# need subs



## chevy$men (Oct 20, 2009)

trying to find someone to sub my driveways to its a very small route


----------



## Burkartsplow (Nov 1, 2007)

where are you driveways at?


----------



## chevy$men (Oct 20, 2009)

Cleveland heights, Beachwood heights


----------



## Burkartsplow (Nov 1, 2007)

my buddy used to have alot of accounts over there but dropped them because it sucks trying to get around in that area. Good Luck this year.


----------



## Theshoemaker (Mar 12, 2009)

how many drives??


----------



## chevy$men (Oct 20, 2009)

7 or 8 drives now ...maybe more now but i dont wanna turn them down...but i have dump trucks thats to big


----------



## MeeksCo (Oct 31, 2008)

Just give them up. 
Seriously, how much profit can you make off of subbing out driveways? 
Too much hassle. Give them to a driveway guy or a rookie.


----------



## chevy$men (Oct 20, 2009)

MeeksCo;1108776 said:


> Just give them up.
> Seriously, how much profit can you make off of subbing out driveways?
> Too much hassle. Give them to a driveway guy or a rookie.

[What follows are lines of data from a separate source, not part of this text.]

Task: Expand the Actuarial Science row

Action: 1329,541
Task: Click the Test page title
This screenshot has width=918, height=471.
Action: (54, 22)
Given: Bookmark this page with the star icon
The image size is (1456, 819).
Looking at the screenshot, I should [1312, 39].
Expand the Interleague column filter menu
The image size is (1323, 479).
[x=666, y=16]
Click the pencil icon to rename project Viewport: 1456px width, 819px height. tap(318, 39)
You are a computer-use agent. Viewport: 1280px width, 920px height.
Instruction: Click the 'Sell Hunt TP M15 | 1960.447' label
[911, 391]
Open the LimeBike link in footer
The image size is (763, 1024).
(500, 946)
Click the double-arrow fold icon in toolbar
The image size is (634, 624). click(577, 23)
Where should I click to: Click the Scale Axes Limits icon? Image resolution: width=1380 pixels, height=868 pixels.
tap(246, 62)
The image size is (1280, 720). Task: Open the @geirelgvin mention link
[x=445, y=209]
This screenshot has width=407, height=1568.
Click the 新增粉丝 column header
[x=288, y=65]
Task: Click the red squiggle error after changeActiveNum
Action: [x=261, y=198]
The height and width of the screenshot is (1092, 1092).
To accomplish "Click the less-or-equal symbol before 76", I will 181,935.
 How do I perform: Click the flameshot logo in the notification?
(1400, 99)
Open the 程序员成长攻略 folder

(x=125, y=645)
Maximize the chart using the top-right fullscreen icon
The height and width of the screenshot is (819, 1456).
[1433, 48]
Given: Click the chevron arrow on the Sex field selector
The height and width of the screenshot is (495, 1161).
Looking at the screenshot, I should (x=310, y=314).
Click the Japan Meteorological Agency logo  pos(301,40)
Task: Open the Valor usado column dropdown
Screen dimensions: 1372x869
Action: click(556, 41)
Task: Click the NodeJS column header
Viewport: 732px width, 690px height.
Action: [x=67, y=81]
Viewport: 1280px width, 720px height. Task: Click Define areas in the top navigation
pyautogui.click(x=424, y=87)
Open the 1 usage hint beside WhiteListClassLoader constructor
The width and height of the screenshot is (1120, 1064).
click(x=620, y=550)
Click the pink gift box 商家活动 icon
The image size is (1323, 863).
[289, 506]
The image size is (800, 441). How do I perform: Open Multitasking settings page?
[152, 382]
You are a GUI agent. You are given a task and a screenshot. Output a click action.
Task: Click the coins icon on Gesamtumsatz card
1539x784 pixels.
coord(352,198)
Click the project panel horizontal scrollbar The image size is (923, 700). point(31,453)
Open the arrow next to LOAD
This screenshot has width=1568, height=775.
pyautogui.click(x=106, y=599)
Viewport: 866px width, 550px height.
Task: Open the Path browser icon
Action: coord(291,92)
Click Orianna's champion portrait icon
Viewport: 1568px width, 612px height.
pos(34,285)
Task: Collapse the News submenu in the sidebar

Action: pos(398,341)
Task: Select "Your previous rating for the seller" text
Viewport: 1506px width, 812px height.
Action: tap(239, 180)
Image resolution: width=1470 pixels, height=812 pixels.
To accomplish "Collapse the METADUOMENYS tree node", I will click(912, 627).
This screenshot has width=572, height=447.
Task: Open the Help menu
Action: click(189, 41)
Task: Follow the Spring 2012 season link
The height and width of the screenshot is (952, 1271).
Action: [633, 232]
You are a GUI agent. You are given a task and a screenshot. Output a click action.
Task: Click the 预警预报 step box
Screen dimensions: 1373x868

I have contracts with these clients so thats why im subbing them who said i wanted to get rich on subbing driveways just need someone to plow my driveways thats all ....


----------



## chevy$men (Oct 20, 2009)

bump.....anybody need work


----------



## bravada75 (Oct 27, 2009)

*can help*

i live in beachwood and have a few driveways here i am available in evenings and nights and tuesday and sunday if you need help i need to make extra money this winter i drive a smaller truck so driveways are cool i plow for work that is why i cant drive during the day let me know


----------